The air man (D. comes out one night while Kate and I are reverently watching him, squealing when his limbs reach perfect exultant straightness, and tells us his name is Gary) is the pink flamingo of our town, a nice fuck you to the city people with their summer houses and rock climbing tourists with their $300 hiking shoes and feverish desire to have a transformative weekend experience in nature before heading back to their earth-raping jobs. Kate and I are deeply in love with the whole thing. D. tells us about a neighbor who’s complaining he can see it from his deck “I don’t want to tell you his name in case he’s your friend…” “I have no friends in this town,” I tell her, and she bursts out laughing, telling me how I’m a younger version of herself, only vegan. “I love ya, doll! You want Gary at your place? Just say the word.” She marks her calendar to bring him by for our shop 4-year anniversary party on July 31.
One night we watch him from Kate’s car when the wine shop is closing. One of the cute wine snobs who works at the shop and has made his displeasure at D. cluttering up the shop with his presence comes to put him away. He turns off the fan and Gary instantly melts into nothingness. He shoves him into a tiny bag as we stare in horror.
May 22
Last week I learned that my mother does not like horoscopes. On Sunday Kate picked up the [local alt mag] and wanted me to read everyone’s horoscope while she was driving. The guy who does the horoscopes is a notorious Nice Guy & Kate and Maresa and every woman I know take great delight in disliking him. He’s oily and new agey and I fucking can’t stand him. But his horoscopes are spot on, even though I hate horoscopes too. I indulge for Kate. I don’t mind it as much as I used to.

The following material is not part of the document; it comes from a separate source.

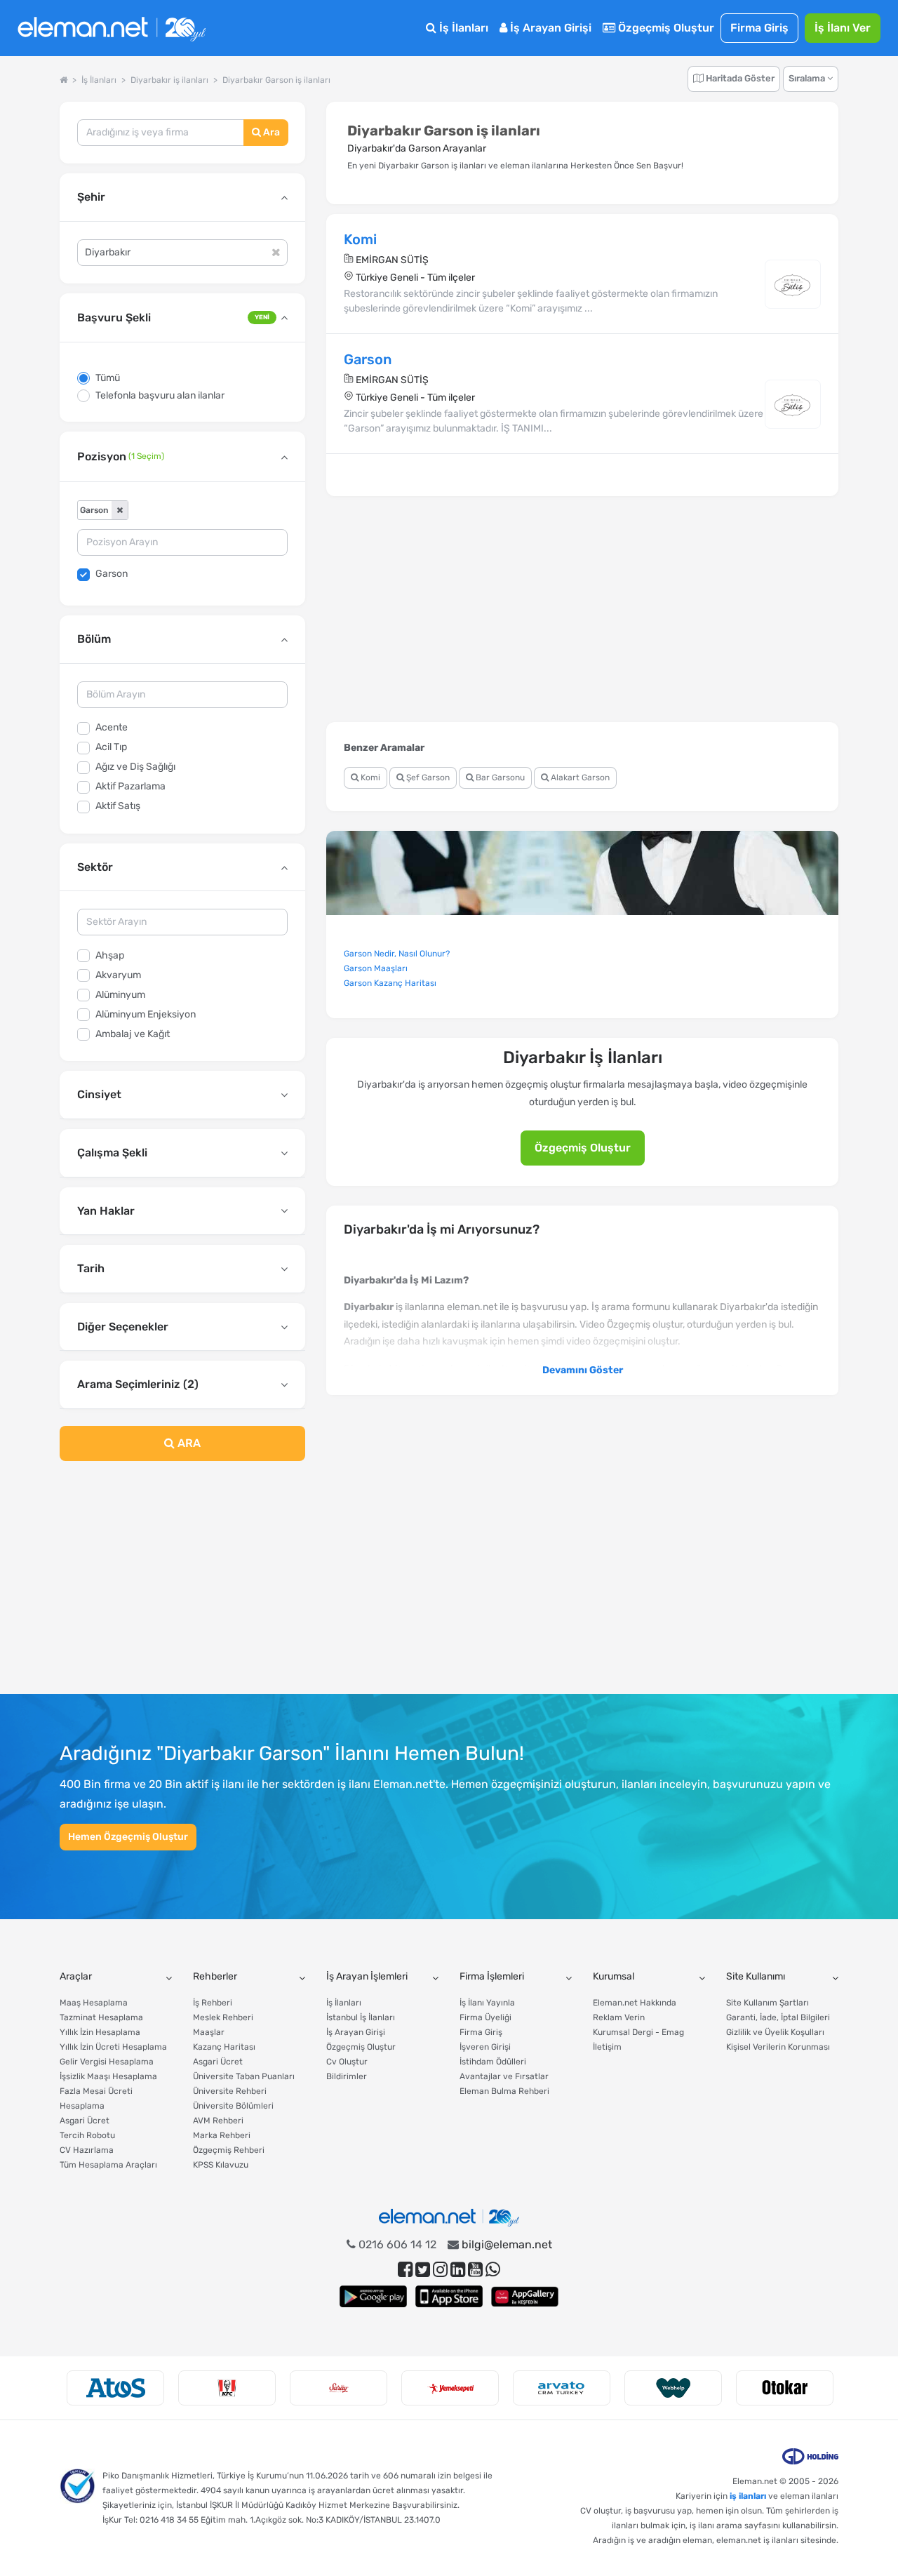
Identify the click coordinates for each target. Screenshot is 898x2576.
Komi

Typically when my mother isn’t into something she pretends she is in a bright, half-hearted way until she can passive-aggressively drop hints that she’s unhappy. When I start to read Kate’s horoscope she sighs. Two sentences of the long paragraph in she says, “Oh, this is so long.” At the end, when we’re exclaiming how accurate it is, she bursts in and practically yells “Please, PLEASE don’t read mine. I HATE astrology.”
This feels to me like a secular-Jew thing. Mysticism is slightly embarrassing to us, in a Woody Allen type of way.

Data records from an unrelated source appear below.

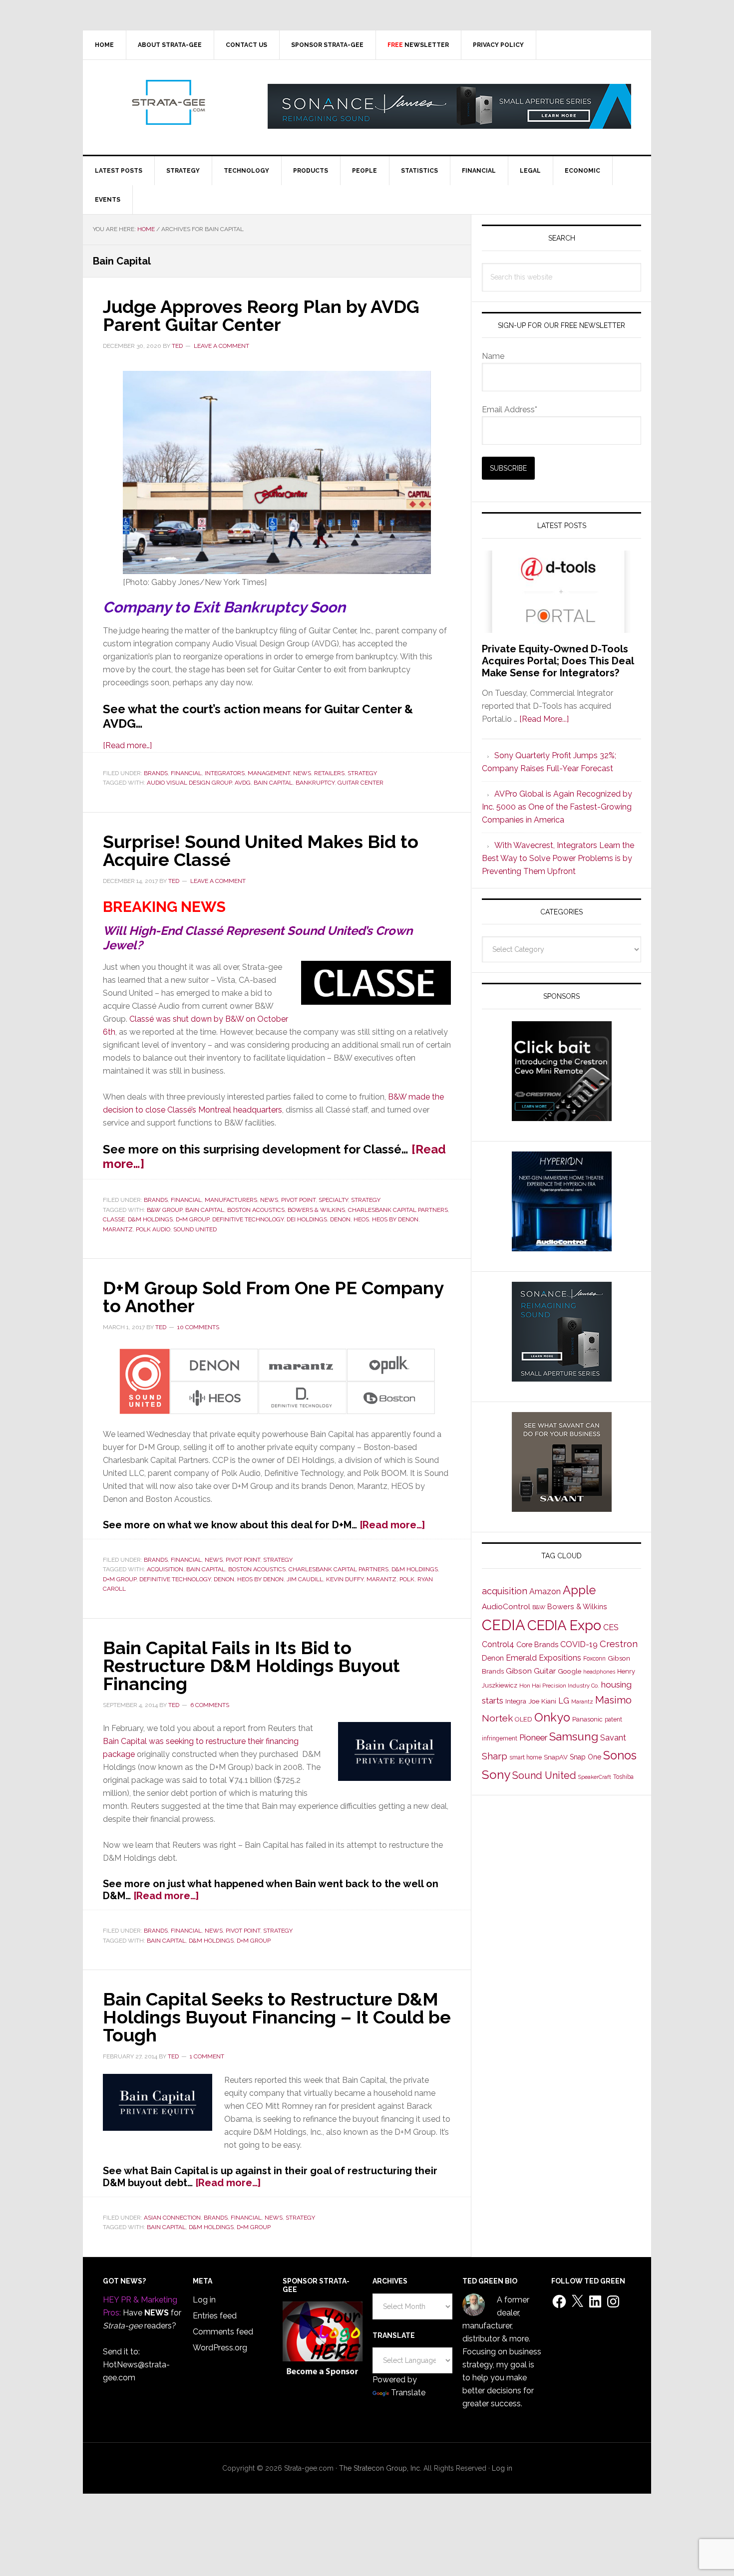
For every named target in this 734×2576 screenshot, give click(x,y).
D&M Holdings (150, 1219)
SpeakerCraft (594, 1777)
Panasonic (587, 1719)
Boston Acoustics (256, 1209)
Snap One (585, 1757)
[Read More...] (544, 719)
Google (569, 1671)
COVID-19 (579, 1644)
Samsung (573, 1736)
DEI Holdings (307, 1219)
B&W (538, 1607)
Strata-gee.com (168, 102)
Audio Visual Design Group (189, 782)
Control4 (498, 1644)
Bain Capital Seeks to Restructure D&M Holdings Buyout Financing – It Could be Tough (277, 2017)
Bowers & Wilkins (316, 1209)
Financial (186, 773)
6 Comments (209, 1705)
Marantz (118, 1229)
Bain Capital (273, 782)
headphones (599, 1672)
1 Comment (207, 2056)
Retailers (329, 773)
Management (269, 773)
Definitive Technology (248, 1219)
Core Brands (537, 1644)
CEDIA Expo (564, 1625)
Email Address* (509, 409)
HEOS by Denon (395, 1219)
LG (563, 1701)
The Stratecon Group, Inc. (381, 2468)
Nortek (497, 1718)
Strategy (362, 773)
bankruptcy (315, 782)
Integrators (225, 773)
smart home (525, 1757)
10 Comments (198, 1327)
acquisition (165, 1569)
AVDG (243, 782)
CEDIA (503, 1625)
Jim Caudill (305, 1579)
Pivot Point (298, 1199)
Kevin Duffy (345, 1579)
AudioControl (506, 1606)
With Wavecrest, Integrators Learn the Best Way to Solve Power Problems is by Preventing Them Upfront (558, 858)
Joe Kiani (542, 1701)
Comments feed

Today, on the drive to meet with the new radiation oncologist she’s going to be seeing, we talk about how many people in our respective Facebook feeds are whining about Mercury being in retrograde. “I mean, what does it even mean! That a PLANET could affect your life! Feh.”
I use the handicapped parking sticker to park right in front at the hospital. There’s a giant fish tank in the radiology office. We study the fish for signs of distress. We’re both in love with them, but sad for them. We do the thing animal rights people do of being enthralled by close contact with a member of another species while being stressed out that we shouldn’t be having the contact. Fish shouldn’t be a decoration, and the foot-long grey guy with the fascinatingly flattened head shouldn’t be in a six-foot tank making endless circuits.
“Look at his eyes. Wow, beautiful. That tank is definitely too small. Hmm. Maybe I’ll say something to them.”
The world of radiology beckons.
She steps into it thinking, as always, of everything but herself.